Let's say Rob is attracted to a woman named Jennifer. He asks her out to a ball game; she accepts; they have a pretty good time. A few nights later he asks her out to a dinner, and again they enjoy themselves. They continue to see each other regularly, and after a while neither one of them is seeing anyone else.

And then one evening when they are driving home, a thought occurs to Jennifer, without really thinking, she says it aloud: "Do you realize that , as of tonight, we've been seeing each other for exactly six months?" And then there is silence in the car. To Jennifer, it seems like a very loud silence.

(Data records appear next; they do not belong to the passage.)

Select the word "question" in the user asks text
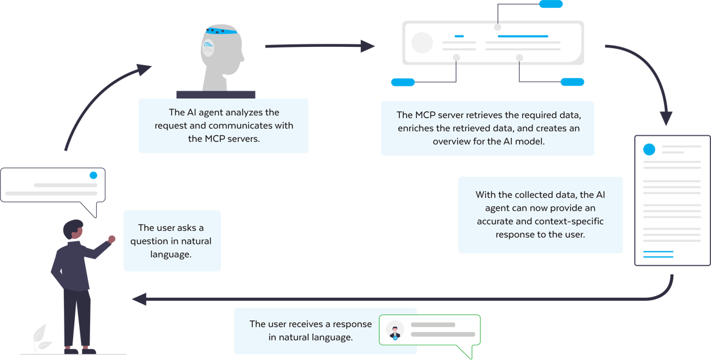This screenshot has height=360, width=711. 150,241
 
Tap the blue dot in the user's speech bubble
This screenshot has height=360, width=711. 93,175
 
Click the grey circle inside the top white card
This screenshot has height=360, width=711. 422,43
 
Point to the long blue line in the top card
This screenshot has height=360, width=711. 524,37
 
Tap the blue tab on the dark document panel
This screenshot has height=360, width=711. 652,150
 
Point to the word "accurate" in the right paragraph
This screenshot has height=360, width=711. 496,221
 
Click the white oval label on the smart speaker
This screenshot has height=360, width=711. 208,48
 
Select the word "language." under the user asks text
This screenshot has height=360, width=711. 171,254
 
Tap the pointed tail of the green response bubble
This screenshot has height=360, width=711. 466,353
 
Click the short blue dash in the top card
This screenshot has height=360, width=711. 459,37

And Rob is thinking: "Wow, 6 months."

And Jennifer is thinking: "But hey, I'm not sure I want this kind of relationship, either. Sometimes, I wish I had a little more space, so I'd have time to think about whether I really want us to keep on going the way we are, moving steadily forward... I mean where are we going? Are we just going to keep seeing each other at this level? Are we heading for marriage? Toward children? Toward a lifetime together? Am I ready for that level of commitment? Do I really know this person?

And Rob is thinking: "So that means it was... let's see... February when we started going out, which was right after I had the car at the Dealer's which means,... Let me check the odometer... whoa! I am way overdue for an oil changer here!!"

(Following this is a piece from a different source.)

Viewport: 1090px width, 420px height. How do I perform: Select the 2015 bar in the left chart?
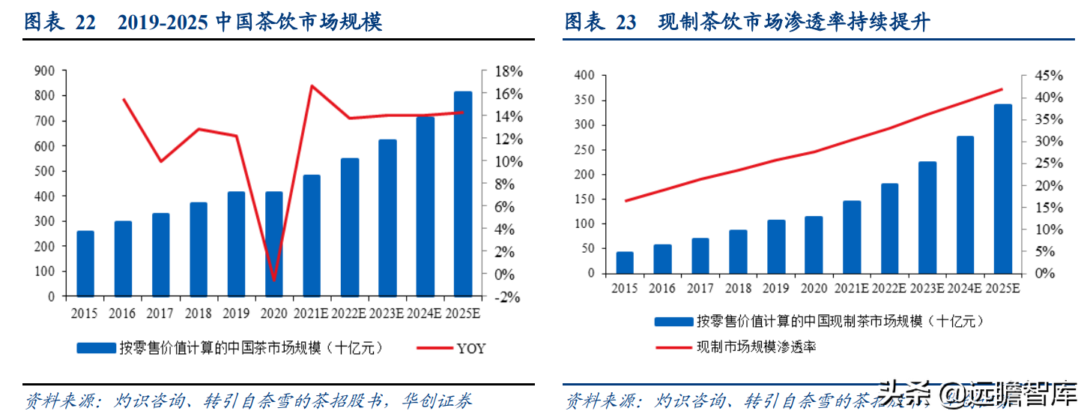[85, 263]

And Jennifer is thinking... "He's upset. I can see it on his face. Maybe I am reading this completely wrong. Many he wants more from our relationship, more commitment; maybe has has sensed -- even before I sensed it -- that I was feeling some reservations. Yes I bet that's it. That is why he's so reluctant to say anything about his own feelings. He's afraid of being rejected."

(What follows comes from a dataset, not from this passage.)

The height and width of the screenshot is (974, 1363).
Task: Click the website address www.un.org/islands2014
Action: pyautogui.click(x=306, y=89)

And Rob is thinking: "And I'm gonna have them look at that transmission again, too. I don't care what those morons say, it's still not shifting right. And they better not try to blame it on the cold weather this time. What cold weather? It's like 87 degrees, out and this thing is shifting like a garbage truck, and I paid those incompetent thieves $600."

And Jennifer is thinking: "He's angry. And I don't blame him. I'd be angry too. I feel so guilty putting him through this. But I can't help the way I feel. I 'm just not sure."

And rob is thinking: "They'll probably say it's only a 90-day warranty. That's exactly what they will say, those scumballs!!"

And Jennifer is thinking: "Maybe I'm just too idealistic, waiting for a knight to come riding up on a white horse, when I'm sitting right next to a perfectly decent person, a person who I enjoy being with, a person who I care about, a person who truly cares about me. A person who is in pain, because of my self-centered schoolgirl romantic fantasy."

And Rob is thinking: "Warranty? they want a warranty? I'll give them a warranty. I take their warranty and stick it in their left ear!!"

"Rob" Jennifer says aloud.

"What?" says Rob, startled.

Please don't torture yourself like this," she says, her eyes beginning to brim with tears. "Maybe I should never...oh I feel so...." (she breaks down sobbing)

"What?" says Rob.

I'm such a fool ." Jennifer sobs. "I mean I know there's no knight. I really know that . It's silly. There's no knight, and theres no horse."

"There's no night, no horse?" says Rob.

"You think I'm a fool, don't you?" Jennifer asks.

"No!" says Rob, glad to finally know the correct answer.

"It's just...it's that I... I need some more time," Jennifer says.

(There is a fifteen second pause while Rob, thinking as fast as he can, tries to come up with a safe response. Finally, he comes up with what thinks might work.)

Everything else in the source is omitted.